De Nationale Bankwet van 1863 was bedoeld om een nationaal banksysteem op te zetten, federale oorlogsleningen te verstrekken en een nationale munteenheid in te voeren. Het Congres nam de wet aan om de financiële crisis te helpen oplossen die was ontstaan tijdens de eerste dagen van de Amerikaanse Burgeroorlog (1861-1865). De strijd met het Zuiden was duur en er was geen effectief belastingprogramma opgesteld om deze te financieren. In december 1861 schortten de banken de speciebetalingen (betalingen in gouden of zilveren munten voor papieren geld, biljetten of bankbiljetten genoemd) op. Mensen konden niet langer bankbiljetten in munten omzetten. De regering reageerde door de Legal Tender Act (1862) aan te nemen en voor 150 miljoen dollar aan nationale biljetten uit te geven, greenbacks genaamd. Het grootste deel van het geld dat in omloop was, bestond echter uit bankbiljetten (papieren biljetten uitgegeven door staatsbanken).

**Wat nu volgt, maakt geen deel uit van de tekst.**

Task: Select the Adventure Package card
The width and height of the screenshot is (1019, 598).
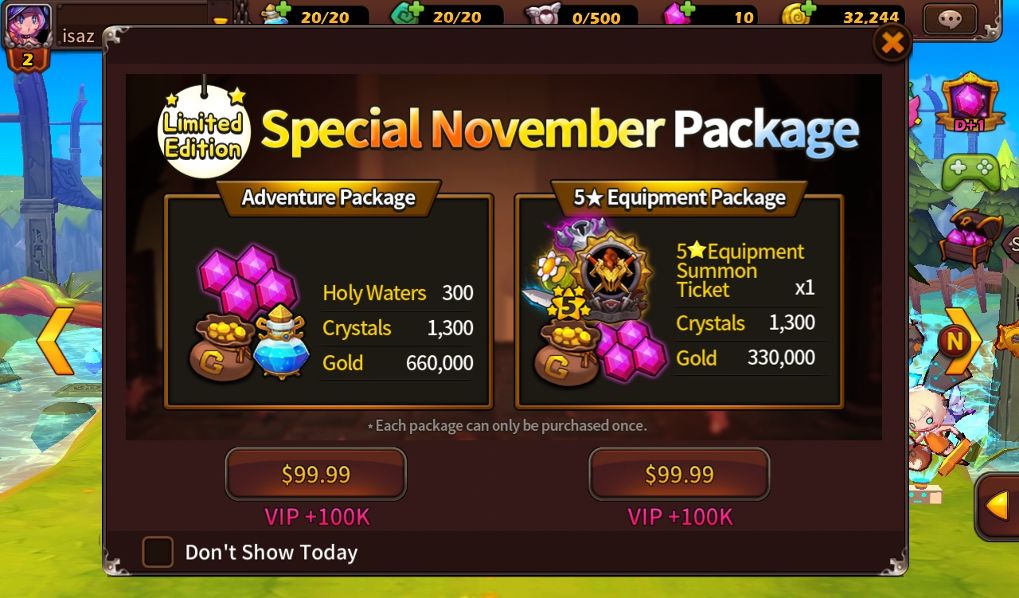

Om de natie financiële stabiliteit te geven en de oorlogsinspanningen te financieren, werd in januari van dat jaar de National Bank Act of 1863 in de Senaat geïntroduceerd. Het Republikeinse congreslid uit Pennsylvania Thaddeus Stevens (1792-1868) verzette zich tegen de wet; Secretaris van de Schatkist Salmon Chase (1808-73), geholpen door Senator John Sherman (1823-1900) uit Ohio, bevorderde de wet. Het wetsontwerp werd in de Senaat met een nipte meerderheid van 23 tegen 21 goedgekeurd, en het Huis nam de wetgeving in februari aan. Nationale banken die krachtens de wet werden opgericht, moesten staatsobligaties kopen als voorwaarde om te kunnen worden opgericht. Zodra deze obligaties bij de federale overheid waren gedeponeerd, kon de bank haar eigen bankbiljetten uitgeven tot 90% van de marktwaarde van de gedeponeerde obligaties.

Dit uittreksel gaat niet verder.